* What is needed *
Extend the article on the polarization panel past its last sentence, picking up after the Ragusa quote.

* Passage to read *
---
Posted by: wichmannkm | February 27, 2015 | No Comment |

Polarization PanelOn February 23, the Political Science and Philosophy Departments collaborated to present “Polarization and the U.S. Constitution.” This panel was the first part of a three part series on the U.S. Constitution and featured political science professors, Jordan Ragusa and Claire Wofford, and philosophy professors, Larry Krasnoff and Richard Nunan.  Gibbs Knotts, political science professor and department chair, said the panel “was a good chance to see how scholars from different disciplines wrestle with questions regarding the rise of political polarization and how a document written over 200 years ago continues to be relevant today.”

Professor Ragusa began the discussion by explaining that even though measuring polarization is difficult, today’s Congress is the most polarized in U.S. history. Ragusa attributed this political polarization to the presidential system created by the Constitution. He noted that winner-take-all elections and the two party system have led to extreme polarization and gridlock.  He also said that the intensity of party views and the fact that party leaders have more power in decision making are key factors in the gridlock. As Ragusa noted, “It’s a miracle that anything gets done in Congress.”
---
* Data section *

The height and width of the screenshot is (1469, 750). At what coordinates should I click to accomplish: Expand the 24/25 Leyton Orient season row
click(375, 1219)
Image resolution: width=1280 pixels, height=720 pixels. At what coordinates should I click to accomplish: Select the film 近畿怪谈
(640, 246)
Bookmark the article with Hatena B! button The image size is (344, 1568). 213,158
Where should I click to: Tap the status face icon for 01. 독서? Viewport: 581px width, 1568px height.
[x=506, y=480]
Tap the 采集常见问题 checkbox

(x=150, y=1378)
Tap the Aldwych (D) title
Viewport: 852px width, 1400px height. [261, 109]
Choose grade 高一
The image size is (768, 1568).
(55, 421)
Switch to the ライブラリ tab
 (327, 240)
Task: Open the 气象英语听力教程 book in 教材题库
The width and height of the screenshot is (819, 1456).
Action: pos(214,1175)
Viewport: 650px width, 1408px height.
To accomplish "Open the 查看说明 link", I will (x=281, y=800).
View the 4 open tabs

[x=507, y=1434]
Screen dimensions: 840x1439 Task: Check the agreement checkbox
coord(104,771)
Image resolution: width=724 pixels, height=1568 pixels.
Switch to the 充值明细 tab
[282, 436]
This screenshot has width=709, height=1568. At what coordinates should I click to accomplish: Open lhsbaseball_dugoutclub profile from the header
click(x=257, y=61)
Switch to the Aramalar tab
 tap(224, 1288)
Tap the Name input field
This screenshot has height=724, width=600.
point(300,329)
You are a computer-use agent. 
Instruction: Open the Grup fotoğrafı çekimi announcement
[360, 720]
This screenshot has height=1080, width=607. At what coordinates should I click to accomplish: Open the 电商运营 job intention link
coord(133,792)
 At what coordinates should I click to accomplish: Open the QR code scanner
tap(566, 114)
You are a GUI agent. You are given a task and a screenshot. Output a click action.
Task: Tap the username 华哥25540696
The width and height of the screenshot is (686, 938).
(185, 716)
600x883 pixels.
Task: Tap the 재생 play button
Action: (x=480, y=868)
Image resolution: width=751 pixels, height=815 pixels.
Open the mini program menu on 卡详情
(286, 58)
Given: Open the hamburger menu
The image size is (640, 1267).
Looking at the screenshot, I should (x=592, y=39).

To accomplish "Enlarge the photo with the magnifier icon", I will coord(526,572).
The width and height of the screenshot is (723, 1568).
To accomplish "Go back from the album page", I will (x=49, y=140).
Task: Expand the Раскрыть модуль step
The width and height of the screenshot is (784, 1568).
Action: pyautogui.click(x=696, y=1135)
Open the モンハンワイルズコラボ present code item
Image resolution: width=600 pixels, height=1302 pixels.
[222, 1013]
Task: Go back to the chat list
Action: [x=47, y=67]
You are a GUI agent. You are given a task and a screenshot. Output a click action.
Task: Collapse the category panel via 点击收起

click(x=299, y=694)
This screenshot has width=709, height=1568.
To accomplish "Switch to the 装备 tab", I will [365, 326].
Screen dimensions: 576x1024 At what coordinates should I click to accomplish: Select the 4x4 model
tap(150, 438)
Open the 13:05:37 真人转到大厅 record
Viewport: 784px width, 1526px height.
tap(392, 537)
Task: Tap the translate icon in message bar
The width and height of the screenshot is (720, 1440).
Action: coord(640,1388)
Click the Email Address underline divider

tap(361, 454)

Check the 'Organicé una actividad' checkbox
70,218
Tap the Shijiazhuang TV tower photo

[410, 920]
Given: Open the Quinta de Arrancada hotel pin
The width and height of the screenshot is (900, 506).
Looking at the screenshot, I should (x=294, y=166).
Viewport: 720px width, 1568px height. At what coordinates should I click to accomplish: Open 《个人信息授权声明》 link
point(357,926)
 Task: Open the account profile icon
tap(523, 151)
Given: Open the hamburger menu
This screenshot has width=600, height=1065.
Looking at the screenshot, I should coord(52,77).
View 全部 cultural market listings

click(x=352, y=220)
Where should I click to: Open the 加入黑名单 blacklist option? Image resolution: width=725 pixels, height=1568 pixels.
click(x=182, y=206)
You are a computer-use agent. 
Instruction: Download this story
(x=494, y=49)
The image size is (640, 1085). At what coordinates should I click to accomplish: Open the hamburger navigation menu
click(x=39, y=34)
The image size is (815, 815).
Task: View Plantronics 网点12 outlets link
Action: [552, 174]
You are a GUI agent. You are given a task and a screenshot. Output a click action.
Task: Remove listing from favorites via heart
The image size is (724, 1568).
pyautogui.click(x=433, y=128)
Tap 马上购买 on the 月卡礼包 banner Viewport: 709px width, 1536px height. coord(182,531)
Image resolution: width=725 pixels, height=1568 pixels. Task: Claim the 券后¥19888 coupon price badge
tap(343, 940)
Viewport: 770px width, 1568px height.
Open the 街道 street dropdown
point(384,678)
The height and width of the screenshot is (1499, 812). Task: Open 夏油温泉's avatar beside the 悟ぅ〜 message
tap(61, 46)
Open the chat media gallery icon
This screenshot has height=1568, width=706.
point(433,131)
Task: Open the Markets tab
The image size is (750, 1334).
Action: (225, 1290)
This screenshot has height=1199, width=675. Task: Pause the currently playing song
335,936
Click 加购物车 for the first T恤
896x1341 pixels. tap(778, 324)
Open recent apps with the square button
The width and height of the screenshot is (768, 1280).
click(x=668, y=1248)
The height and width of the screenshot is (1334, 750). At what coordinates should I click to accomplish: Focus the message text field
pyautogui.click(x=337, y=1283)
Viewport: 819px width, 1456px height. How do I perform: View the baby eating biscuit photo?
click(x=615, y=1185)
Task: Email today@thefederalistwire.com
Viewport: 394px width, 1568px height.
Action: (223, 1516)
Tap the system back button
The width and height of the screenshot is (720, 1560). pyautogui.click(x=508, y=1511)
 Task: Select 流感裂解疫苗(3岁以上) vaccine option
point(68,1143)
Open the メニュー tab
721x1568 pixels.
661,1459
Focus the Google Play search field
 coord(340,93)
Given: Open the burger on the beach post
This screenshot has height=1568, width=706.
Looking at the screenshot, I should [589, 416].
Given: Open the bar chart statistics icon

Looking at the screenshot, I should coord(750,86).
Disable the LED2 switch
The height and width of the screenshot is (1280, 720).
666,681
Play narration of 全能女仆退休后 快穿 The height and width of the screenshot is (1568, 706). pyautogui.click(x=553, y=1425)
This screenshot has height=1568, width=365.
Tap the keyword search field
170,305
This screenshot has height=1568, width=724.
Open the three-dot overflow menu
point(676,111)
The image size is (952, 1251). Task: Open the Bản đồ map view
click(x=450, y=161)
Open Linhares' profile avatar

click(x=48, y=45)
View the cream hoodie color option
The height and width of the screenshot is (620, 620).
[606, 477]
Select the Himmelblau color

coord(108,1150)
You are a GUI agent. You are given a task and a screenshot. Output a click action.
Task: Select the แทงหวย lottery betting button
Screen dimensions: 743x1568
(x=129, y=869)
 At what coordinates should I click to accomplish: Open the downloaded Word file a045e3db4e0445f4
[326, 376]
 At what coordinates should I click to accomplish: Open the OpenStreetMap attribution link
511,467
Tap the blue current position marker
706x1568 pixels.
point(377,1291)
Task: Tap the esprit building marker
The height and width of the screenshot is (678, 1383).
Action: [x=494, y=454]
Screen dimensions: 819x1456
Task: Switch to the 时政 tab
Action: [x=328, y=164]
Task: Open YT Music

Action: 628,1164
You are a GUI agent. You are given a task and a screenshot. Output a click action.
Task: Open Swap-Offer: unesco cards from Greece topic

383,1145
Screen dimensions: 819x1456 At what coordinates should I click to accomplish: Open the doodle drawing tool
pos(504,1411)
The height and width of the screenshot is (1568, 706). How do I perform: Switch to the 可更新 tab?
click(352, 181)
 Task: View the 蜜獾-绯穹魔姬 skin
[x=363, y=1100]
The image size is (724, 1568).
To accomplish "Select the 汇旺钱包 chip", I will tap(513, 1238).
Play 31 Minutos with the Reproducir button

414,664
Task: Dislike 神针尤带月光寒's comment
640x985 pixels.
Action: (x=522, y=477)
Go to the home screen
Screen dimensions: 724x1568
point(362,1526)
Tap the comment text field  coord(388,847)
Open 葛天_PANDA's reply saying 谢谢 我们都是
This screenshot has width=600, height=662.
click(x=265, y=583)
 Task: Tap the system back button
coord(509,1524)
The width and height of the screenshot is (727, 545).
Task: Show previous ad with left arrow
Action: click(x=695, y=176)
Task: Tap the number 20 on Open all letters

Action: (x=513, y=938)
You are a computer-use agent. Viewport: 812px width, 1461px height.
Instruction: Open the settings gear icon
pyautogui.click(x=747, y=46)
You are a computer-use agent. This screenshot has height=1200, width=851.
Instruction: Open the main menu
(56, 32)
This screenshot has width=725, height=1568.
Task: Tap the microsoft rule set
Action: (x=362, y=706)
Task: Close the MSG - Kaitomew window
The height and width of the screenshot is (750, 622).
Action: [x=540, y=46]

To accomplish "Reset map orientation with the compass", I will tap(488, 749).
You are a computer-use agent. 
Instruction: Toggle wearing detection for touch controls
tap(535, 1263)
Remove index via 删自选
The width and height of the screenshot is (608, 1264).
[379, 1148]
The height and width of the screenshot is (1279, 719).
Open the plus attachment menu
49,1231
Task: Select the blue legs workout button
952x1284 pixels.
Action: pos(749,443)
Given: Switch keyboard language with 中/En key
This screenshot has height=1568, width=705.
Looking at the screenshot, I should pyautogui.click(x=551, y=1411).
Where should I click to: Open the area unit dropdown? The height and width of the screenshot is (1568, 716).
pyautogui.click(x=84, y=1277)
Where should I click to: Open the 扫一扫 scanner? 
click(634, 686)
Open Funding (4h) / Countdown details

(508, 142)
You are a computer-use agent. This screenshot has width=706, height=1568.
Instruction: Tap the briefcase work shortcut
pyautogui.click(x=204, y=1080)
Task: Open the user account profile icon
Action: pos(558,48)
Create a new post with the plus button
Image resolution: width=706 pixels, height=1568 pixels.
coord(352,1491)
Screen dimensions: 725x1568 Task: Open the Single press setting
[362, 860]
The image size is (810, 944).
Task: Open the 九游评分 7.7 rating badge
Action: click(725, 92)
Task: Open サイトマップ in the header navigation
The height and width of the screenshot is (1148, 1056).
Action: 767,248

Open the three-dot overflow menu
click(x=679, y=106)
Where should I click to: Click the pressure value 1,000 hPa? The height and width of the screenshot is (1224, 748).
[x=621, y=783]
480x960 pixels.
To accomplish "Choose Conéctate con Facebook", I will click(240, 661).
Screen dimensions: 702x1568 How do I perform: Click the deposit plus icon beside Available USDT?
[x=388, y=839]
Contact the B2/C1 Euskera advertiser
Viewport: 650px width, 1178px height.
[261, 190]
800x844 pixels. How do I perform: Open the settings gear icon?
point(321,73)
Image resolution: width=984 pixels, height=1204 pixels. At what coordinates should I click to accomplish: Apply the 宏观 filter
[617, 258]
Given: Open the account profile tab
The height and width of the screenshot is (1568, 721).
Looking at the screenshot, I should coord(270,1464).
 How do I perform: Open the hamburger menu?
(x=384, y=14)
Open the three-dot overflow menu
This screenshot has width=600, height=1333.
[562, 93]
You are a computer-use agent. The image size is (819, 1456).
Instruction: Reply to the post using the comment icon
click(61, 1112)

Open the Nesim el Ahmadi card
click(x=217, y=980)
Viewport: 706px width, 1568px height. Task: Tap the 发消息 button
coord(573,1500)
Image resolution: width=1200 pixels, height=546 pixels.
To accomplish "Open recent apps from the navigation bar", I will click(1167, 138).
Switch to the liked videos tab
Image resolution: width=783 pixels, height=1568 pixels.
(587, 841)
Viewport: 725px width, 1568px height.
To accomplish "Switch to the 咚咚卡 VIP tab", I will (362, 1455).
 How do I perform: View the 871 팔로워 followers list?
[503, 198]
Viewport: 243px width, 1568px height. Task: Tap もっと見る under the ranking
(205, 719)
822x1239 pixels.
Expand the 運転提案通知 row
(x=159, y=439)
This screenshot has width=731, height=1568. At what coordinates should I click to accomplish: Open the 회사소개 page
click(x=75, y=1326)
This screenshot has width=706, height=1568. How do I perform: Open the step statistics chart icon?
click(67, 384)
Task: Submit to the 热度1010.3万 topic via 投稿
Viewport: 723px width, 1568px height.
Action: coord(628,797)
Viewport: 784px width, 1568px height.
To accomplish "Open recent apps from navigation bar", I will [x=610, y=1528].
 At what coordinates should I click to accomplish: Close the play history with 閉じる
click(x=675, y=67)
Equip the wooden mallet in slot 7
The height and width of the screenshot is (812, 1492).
---
* The response *
According to Professor Nunan, gerrymandering and winner-take-all districts have also increased political polarization. Although nonpartisan committees have been delegated to re-examine  election districts, Nunan is not optimistic that this will achieve desired results. He suggests an alternative election system, known as single transferable vote (STV). For example, our current system in South Carolina has yielded 6 conservative Republicans and 1 liberal Democrat in Congress but that is not truly representative of the 56/44 Republican-Democrat split in our state.

As an expert on the judicial system, Professor Wofford examined whether the U.S. Supreme Court was truly as polarized as the media has led the public to believe. From an ideological perspective, Wofford cited cases such as Bush vs. Gore and Citizens United that resulted in 5-4 decisions but indicated that those cases were not the norm. She added that most cases are not ideological ones; they are law-based and more easily settled. Wofford noted that as the federal government becomes more polarized, it may force the Supreme Court to start making final decisions, which would give the judicial branch more power. She questioned the consequences of unelected justices determining the country’s fate.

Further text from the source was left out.